Start of GIVEN DATA

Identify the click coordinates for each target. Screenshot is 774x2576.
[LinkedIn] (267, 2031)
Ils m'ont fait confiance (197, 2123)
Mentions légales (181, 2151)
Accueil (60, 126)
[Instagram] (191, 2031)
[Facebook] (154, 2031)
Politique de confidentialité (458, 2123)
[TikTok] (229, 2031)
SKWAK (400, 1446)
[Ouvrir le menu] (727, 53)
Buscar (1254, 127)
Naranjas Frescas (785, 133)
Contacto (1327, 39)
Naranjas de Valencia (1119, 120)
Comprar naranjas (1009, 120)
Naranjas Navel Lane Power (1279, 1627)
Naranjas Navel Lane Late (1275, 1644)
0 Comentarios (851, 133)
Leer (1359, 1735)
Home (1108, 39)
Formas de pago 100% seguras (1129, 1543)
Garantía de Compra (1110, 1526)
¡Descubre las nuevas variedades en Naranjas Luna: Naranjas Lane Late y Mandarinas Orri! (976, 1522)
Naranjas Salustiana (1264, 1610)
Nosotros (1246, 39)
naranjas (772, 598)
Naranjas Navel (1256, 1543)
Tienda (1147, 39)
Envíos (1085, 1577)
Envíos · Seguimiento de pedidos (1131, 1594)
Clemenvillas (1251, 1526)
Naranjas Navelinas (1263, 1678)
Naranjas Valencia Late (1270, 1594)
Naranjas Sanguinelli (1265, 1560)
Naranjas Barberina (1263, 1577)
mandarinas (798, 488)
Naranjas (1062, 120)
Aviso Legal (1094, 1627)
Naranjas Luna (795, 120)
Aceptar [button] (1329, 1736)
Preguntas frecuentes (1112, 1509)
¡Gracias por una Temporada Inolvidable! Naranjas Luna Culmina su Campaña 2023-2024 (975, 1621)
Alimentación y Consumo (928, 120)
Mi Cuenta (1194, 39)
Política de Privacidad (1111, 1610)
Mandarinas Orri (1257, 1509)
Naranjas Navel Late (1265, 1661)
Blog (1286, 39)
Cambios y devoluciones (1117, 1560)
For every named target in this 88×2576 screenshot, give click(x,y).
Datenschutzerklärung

End of GIVEN DATA

PROBLEM DESCRIPTION: Extract all of the material exactly as it is written.

EXERCISE RESULT:
Identify the click coordinates for each target. Screenshot is 774x2576.
[LinkedIn] (267, 2031)
Ils m'ont fait confiance (197, 2123)
Mentions légales (181, 2151)
Accueil (60, 126)
[Instagram] (191, 2031)
[Facebook] (154, 2031)
Politique de confidentialité (458, 2123)
[TikTok] (229, 2031)
SKWAK (400, 1446)
[Ouvrir le menu] (727, 53)
Buscar (1254, 127)
Naranjas Frescas (785, 133)
Contacto (1327, 39)
Naranjas de Valencia (1119, 120)
Comprar naranjas (1009, 120)
Naranjas Navel Lane Power (1279, 1627)
Naranjas Navel Lane Late (1275, 1644)
0 Comentarios (851, 133)
Leer (1359, 1735)
Home (1108, 39)
Formas de pago 100% seguras (1129, 1543)
Garantía de Compra (1110, 1526)
¡Descubre las nuevas variedades en Naranjas Luna: Naranjas Lane Late y Mandarinas Orri! (976, 1522)
Naranjas Salustiana (1264, 1610)
Nosotros (1246, 39)
naranjas (772, 598)
Naranjas Navel (1256, 1543)
Tienda (1147, 39)
Envíos (1085, 1577)
Envíos · Seguimiento de pedidos (1131, 1594)
Clemenvillas (1251, 1526)
Naranjas Navelinas (1263, 1678)
Naranjas Valencia Late (1270, 1594)
Naranjas Sanguinelli (1265, 1560)
Naranjas Barberina (1263, 1577)
mandarinas (798, 488)
Naranjas (1062, 120)
Aviso Legal (1094, 1627)
Naranjas Luna (795, 120)
Aceptar [button] (1329, 1736)
Preguntas frecuentes (1112, 1509)
¡Gracias por una Temporada Inolvidable! Naranjas Luna Culmina su Campaña 2023-2024 (975, 1621)
Alimentación y Consumo (928, 120)
Mi Cuenta (1194, 39)
Política de Privacidad (1111, 1610)
Mandarinas Orri (1257, 1509)
Naranjas Navel Late (1265, 1661)
Blog (1286, 39)
Cambios y devoluciones (1117, 1560)
For every named target in this 88×2576 screenshot, give click(x,y).
Datenschutzerklärung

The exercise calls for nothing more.